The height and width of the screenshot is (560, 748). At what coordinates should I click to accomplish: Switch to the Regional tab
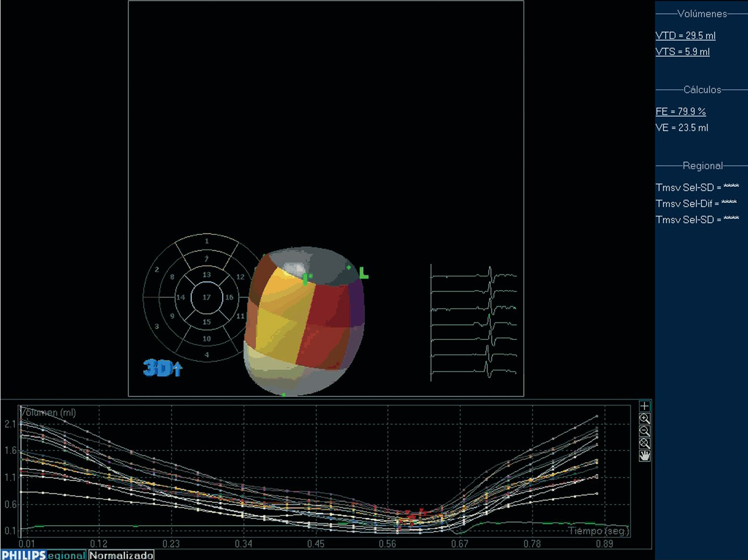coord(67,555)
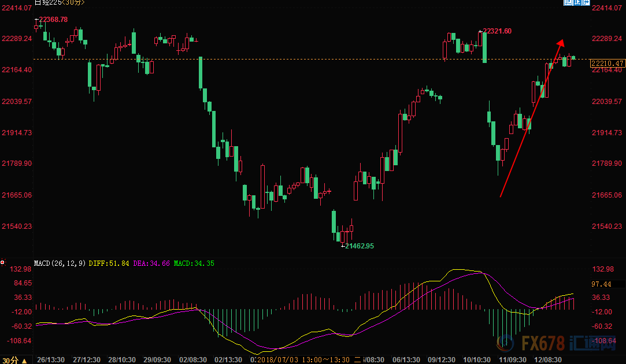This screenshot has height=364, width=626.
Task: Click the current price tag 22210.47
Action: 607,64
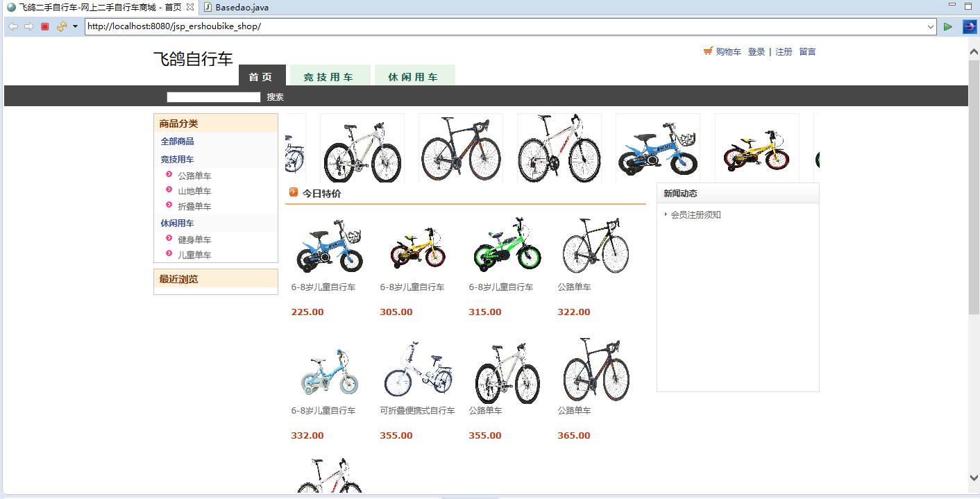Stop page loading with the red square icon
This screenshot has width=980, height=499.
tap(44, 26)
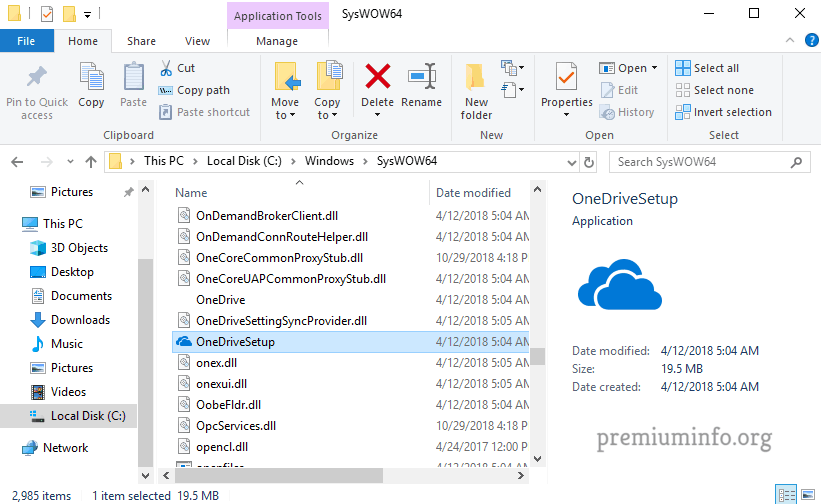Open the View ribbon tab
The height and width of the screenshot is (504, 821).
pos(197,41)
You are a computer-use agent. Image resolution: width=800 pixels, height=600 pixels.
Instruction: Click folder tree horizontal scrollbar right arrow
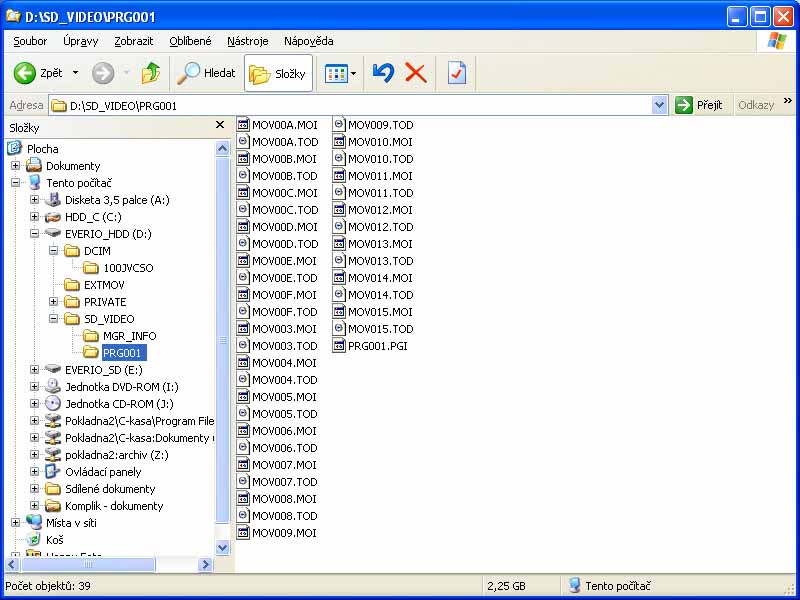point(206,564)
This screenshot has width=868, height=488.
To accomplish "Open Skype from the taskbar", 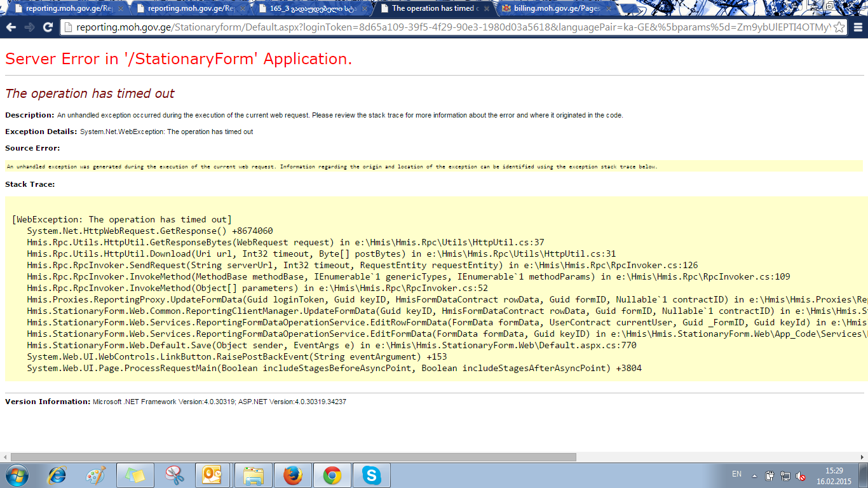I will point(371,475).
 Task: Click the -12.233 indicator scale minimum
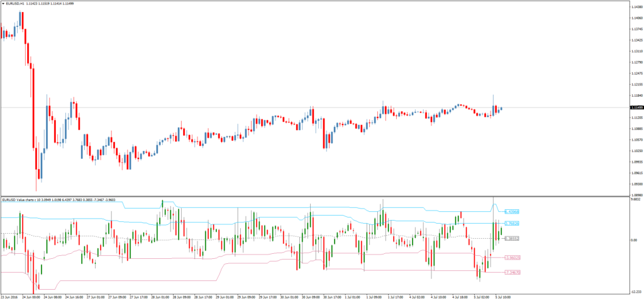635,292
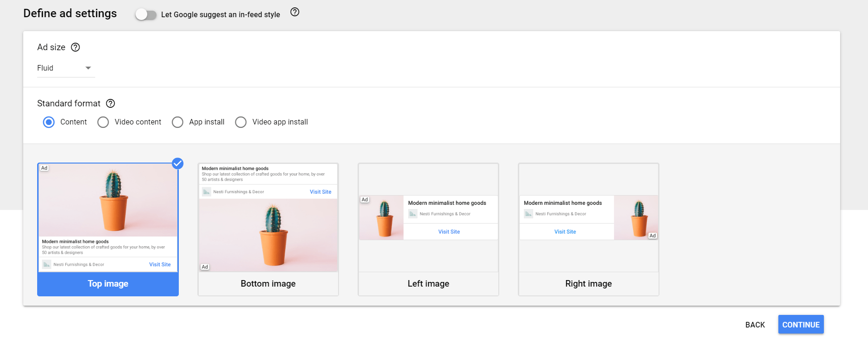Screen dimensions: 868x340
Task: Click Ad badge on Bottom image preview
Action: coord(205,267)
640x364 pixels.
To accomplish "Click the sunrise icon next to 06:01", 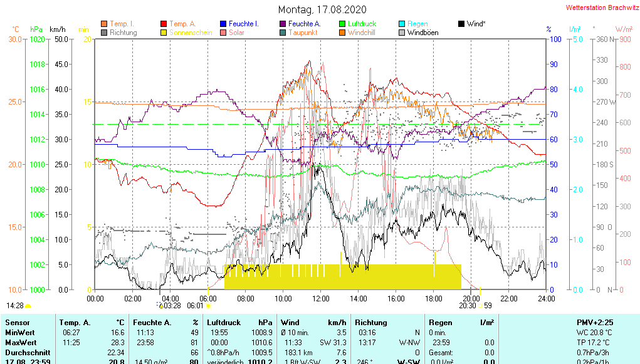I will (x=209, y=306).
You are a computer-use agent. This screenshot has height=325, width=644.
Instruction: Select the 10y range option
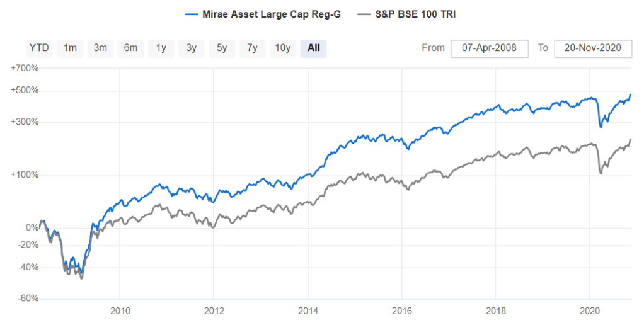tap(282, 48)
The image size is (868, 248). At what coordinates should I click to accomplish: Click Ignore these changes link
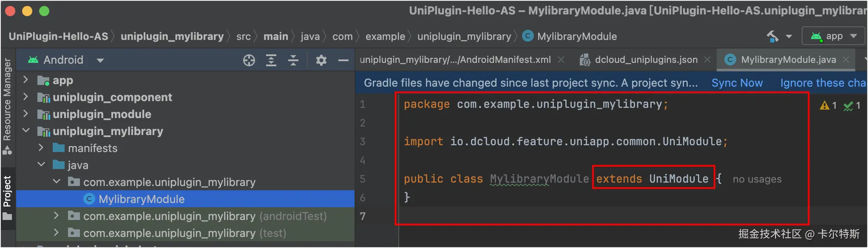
+-------+
EXERCISE ▸ Your task is to repeat the opening line of the entries above and each line after it, ending with the line that has "This screenshot has width=868, height=488.". Do not include the pictures.

RESULT OF THE TASK ▸
The height and width of the screenshot is (560, 748). At what coordinates should I click to accomplish: Switch to the Regional tab
coord(67,555)
This screenshot has height=364, width=626.
Task: Click the current price tag 22210.47
Action: 607,64
Stop page loading with the red square icon
This screenshot has width=980, height=499.
tap(44, 26)
Open the View ribbon tab
The height and width of the screenshot is (504, 821).
pos(197,41)
You are a computer-use agent. Image resolution: width=800 pixels, height=600 pixels.
Instruction: Click folder tree horizontal scrollbar right arrow
point(206,564)
This screenshot has width=868, height=488.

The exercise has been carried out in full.